Never mind, that was clear :).
>
> > The reason hd is faster is because new algorithm is much better than the
> > previous mainline code. Now the reason the DVDRAM hangs the machine
> > more, that's probably because more ram can be marked dirty with those
> > new changes (beneficial for some workload, but it stalls much more the
> > fast hd, if there's one very slow blkdev in the system). You can try
> > decrasing the percent of vm dirty in the system with:
> >
> > echo 2 500 0 0 500 3000 3 1 0 >/proc/sys/vm/bdflush
>
> With the bdflush-parameters above, I get
>
> nr bench read write 2.4.19-pre5 expected factor
> 9 dd 30GB HDD DVD-RAM 208/0/6 60 3.5
> 10 dd 120GB HDD DVD-RAM 39/0/6 32 1.2
> 11 dd 30GB HDD ZIP 66/0/10 60 1.1
> 12 dd 120GB HDD ZIP 85/0/7 32 2.7
>
> Numbers in the column 2.4.19-pre5 are total time / user time / system
> time in seconds.
>
> Performance is much better with the new parameters. Also, with the new
> parameters, the system can read from HDD almost steadily while writing
> to DVD. This should much increase responsiveness.

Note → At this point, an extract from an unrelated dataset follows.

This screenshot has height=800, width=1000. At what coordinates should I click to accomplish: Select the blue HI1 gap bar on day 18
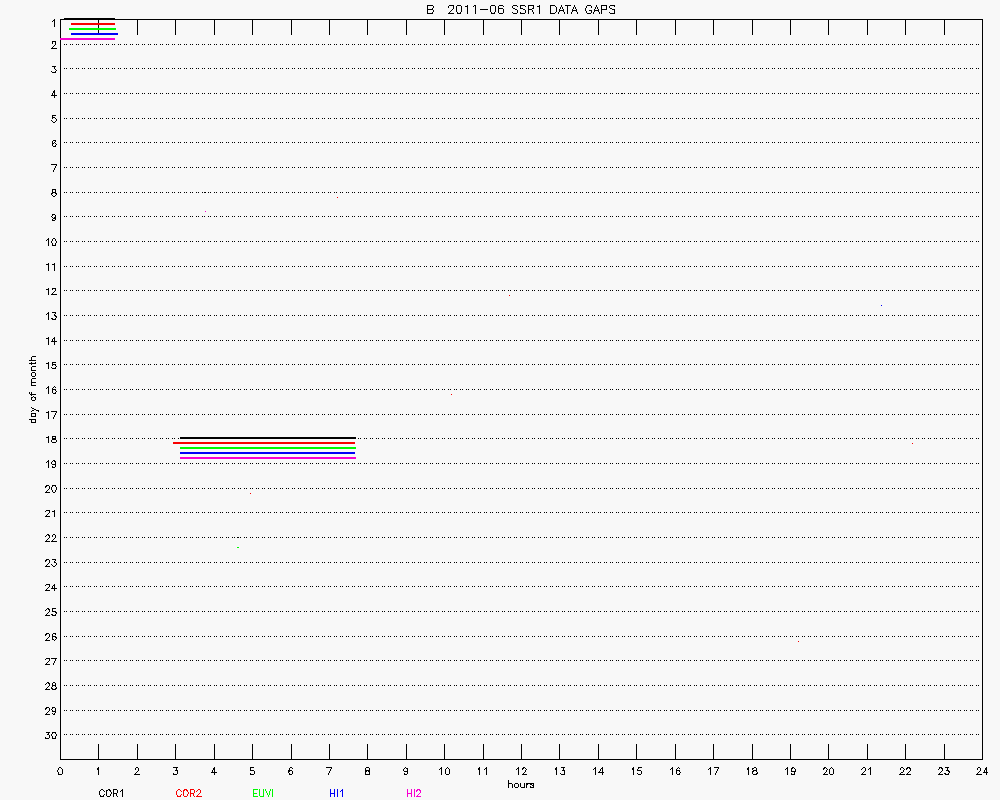(x=267, y=453)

Good. As said that's a mere workaround at the moment, something generic
and possibly autotuning is a bit more complex, and still a research
item (I see it more as a 2.5 thing, because the slow reads during DVD
etc.. isn't really a regression).
> In cases 9 and 12 where performance is bad, both tested drives are on
> the same IDE controller. Should that matter?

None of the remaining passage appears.